Quarto di sette figli e basso di statura (era soprannominato “omin”), Girardengo nel 1919 ha 26 anni (nato a Novi Ligure il 18 marzo 1893), corre da sette e in bacheca ha già una Milano-Sanremo vinta l’anno prima, due campionati italiani e due tappe al Giro. Tra queste la Lucca-Roma del 1914: 430 km. Ancora oggi è la tappa più lunga della storia. Non ha partecipato alla Prima Guerra Mondiale eppure anche lui viene colpito dalla Spagnola.

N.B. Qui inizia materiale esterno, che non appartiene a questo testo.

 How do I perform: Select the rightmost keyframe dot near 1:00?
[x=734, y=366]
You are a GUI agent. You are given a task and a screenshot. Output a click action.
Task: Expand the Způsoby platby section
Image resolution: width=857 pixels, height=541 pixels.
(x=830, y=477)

Tra grandi sofferenze riesce a riprendersi in tempo per prendere parte al Giro. “Ho rischiato di morire”, racconterà anni dopo.
Girardengo, su dieci arrivi, taglia per primo il traguardo in sette occasioni. Rimane in testa alla classifica dall’inizio alla fine (impresa ancora oggi ineguagliata). Entra per primo sia a Trento che a Trieste e diventa un simbolo patriottico. Quelle sono le città irredenti strappate all’Impero Austro-Ungarico. Nella città giuliana viene accolto come un monarca in un tripudio di bandiere tricolore. Nessuno riesce ad impensierirlo. Il suo amico Belloni arriva a Milano con circa cinquanta minuti di ritardo. All’improvviso Novi Ligure non è più una piccola città tra il Piemonte e la Liguria, ma il centro sportivo dell’intera penisola. La sua fama è così grande che il direttore della Gazzetta dello Sport Emilio Colombo conia il termine di “Campionissimo”.
Dopo il 1919 vince un altro Giro d’Italia, cinque Milano-Sanremo (nella speciale classifica meglio di lui solo Eddy Merckx) e sette campionati italiani, portando il totale a nove (ancora oggi un record). Rimane l’uomo da battere fino al 1925, quando un 23enne varesotto di Cittiglio lo supera al Giro. È Alfredo Binda. È il segnale che la sua epoca è ormai prossima alla conclusione.
“Vai Girardengo, vai grande campione. Nessuno ti segue su quello stradone”, canta Francesco De Gregori nel 1993 commemorando la sua grandezza e la sua nota amicizia con il fuorilegge Sante Pollastri nella canzone Il Bandito e il Campione. Una ballata figlia sopratutto di quel 1919, l’anno che lo stesso Girardengo ha definito come “il migliore della mia carriera”. Vincendo prima la malattia e poi il Giro della rinascita, Girardengo è divenuto un simbolo per tutto il ciclismo. Uno sport che oggi prova a resistere alla pandemia di coronavirus. Così come allora si era opposto alla Spagnola.